## Dataset excerpt
-- Begin --

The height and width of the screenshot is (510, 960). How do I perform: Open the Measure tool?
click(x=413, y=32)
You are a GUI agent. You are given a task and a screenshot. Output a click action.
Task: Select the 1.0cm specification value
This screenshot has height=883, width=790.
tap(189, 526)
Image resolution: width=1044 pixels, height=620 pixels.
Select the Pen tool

-- End --
-- Begin --

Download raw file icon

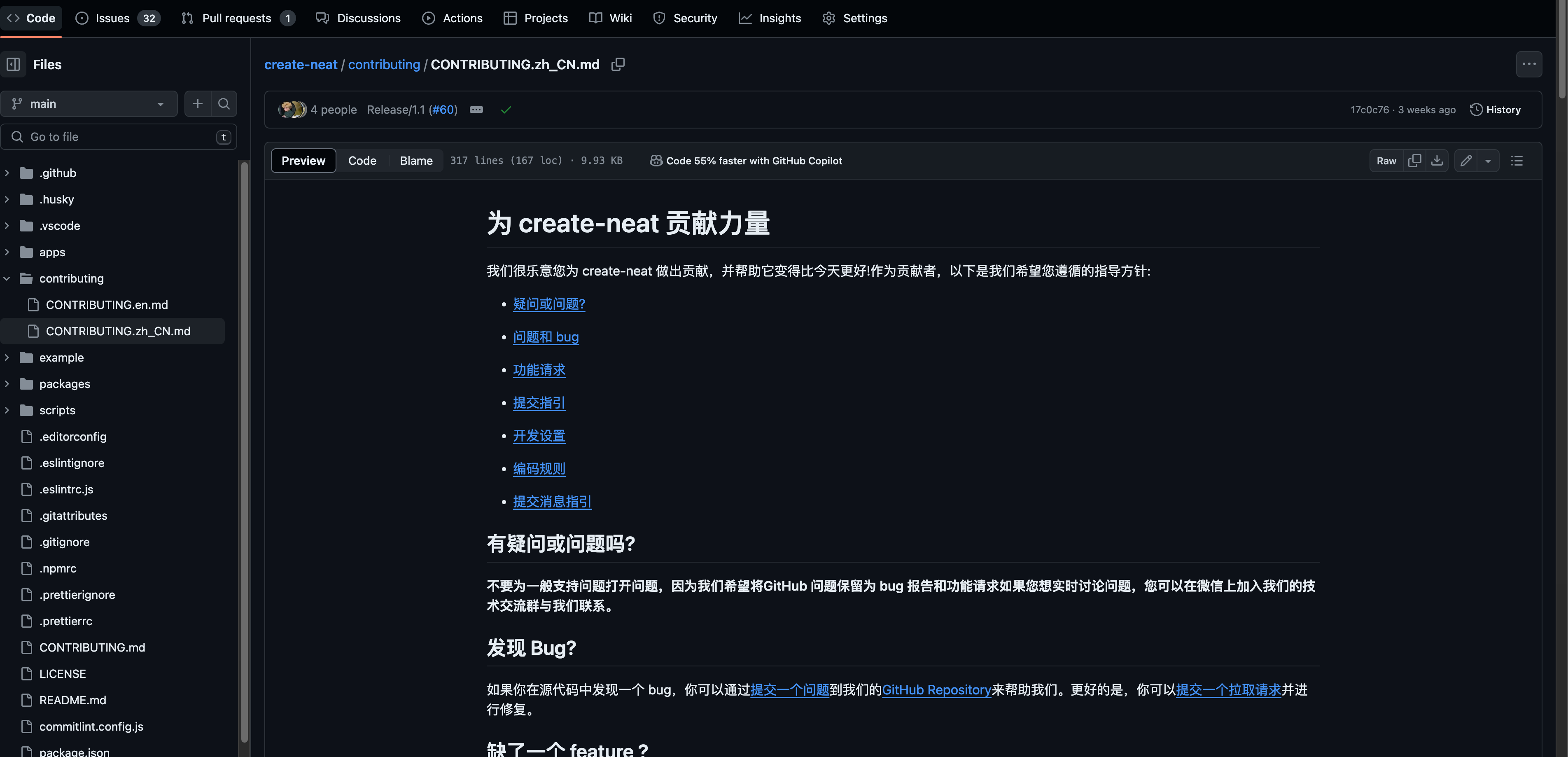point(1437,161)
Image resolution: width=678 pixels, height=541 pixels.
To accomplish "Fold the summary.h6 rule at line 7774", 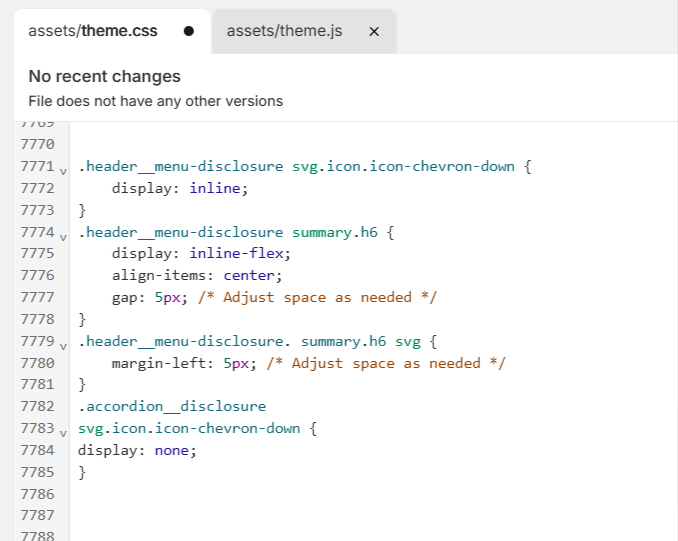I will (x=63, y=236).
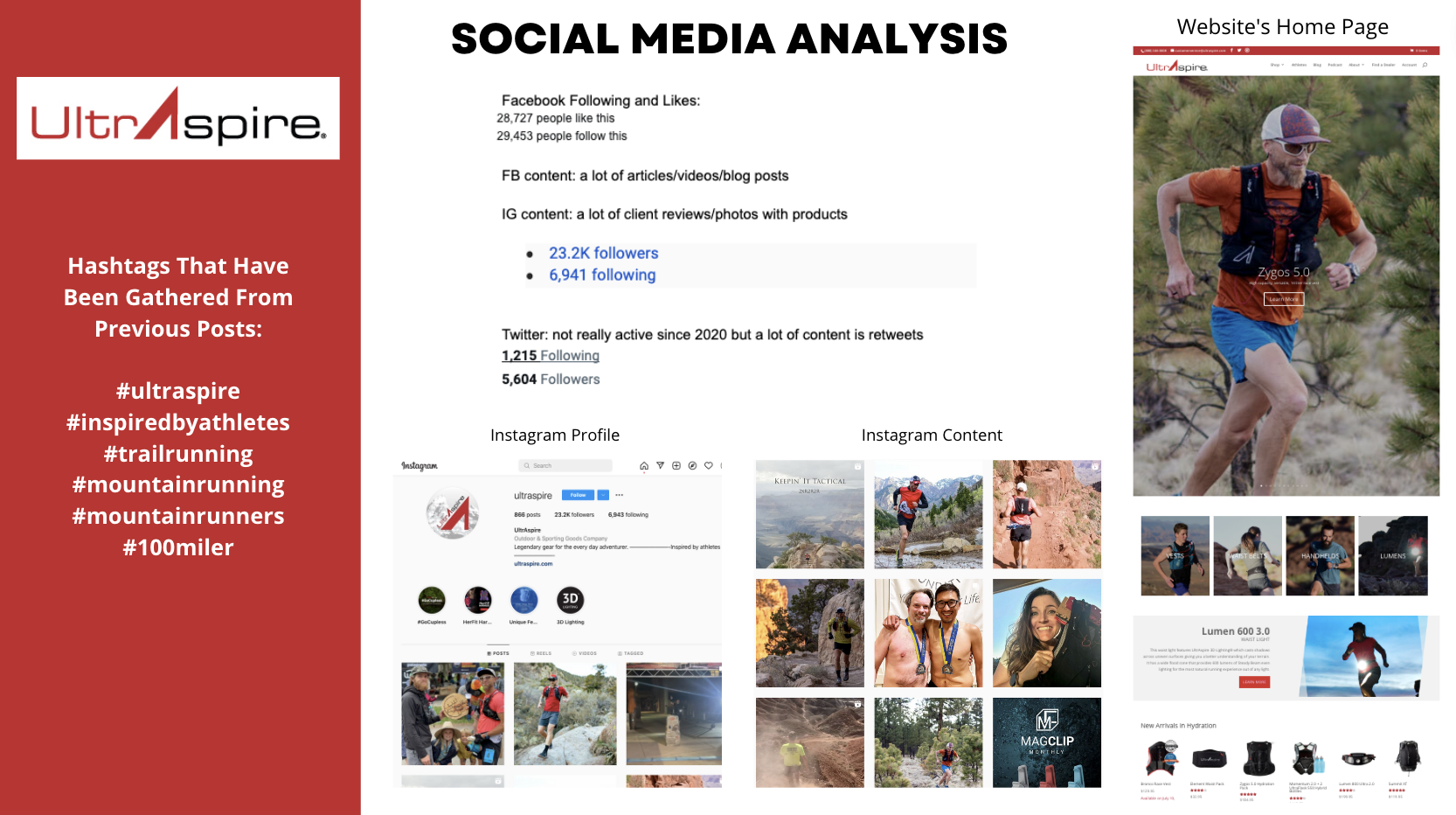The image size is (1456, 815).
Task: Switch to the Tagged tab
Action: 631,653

-- End --

## Exercise aim
Reproduce, word for word, the lines of the records that start with the line containing "The height and" and end with the line containing "Select the Pen tool", including both of those lines.

## Problem solution
The height and width of the screenshot is (510, 960). How do I perform: Open the Measure tool?
click(x=413, y=32)
You are a GUI agent. You are given a task and a screenshot. Output a click action.
Task: Select the 1.0cm specification value
This screenshot has height=883, width=790.
tap(189, 526)
Image resolution: width=1044 pixels, height=620 pixels.
Select the Pen tool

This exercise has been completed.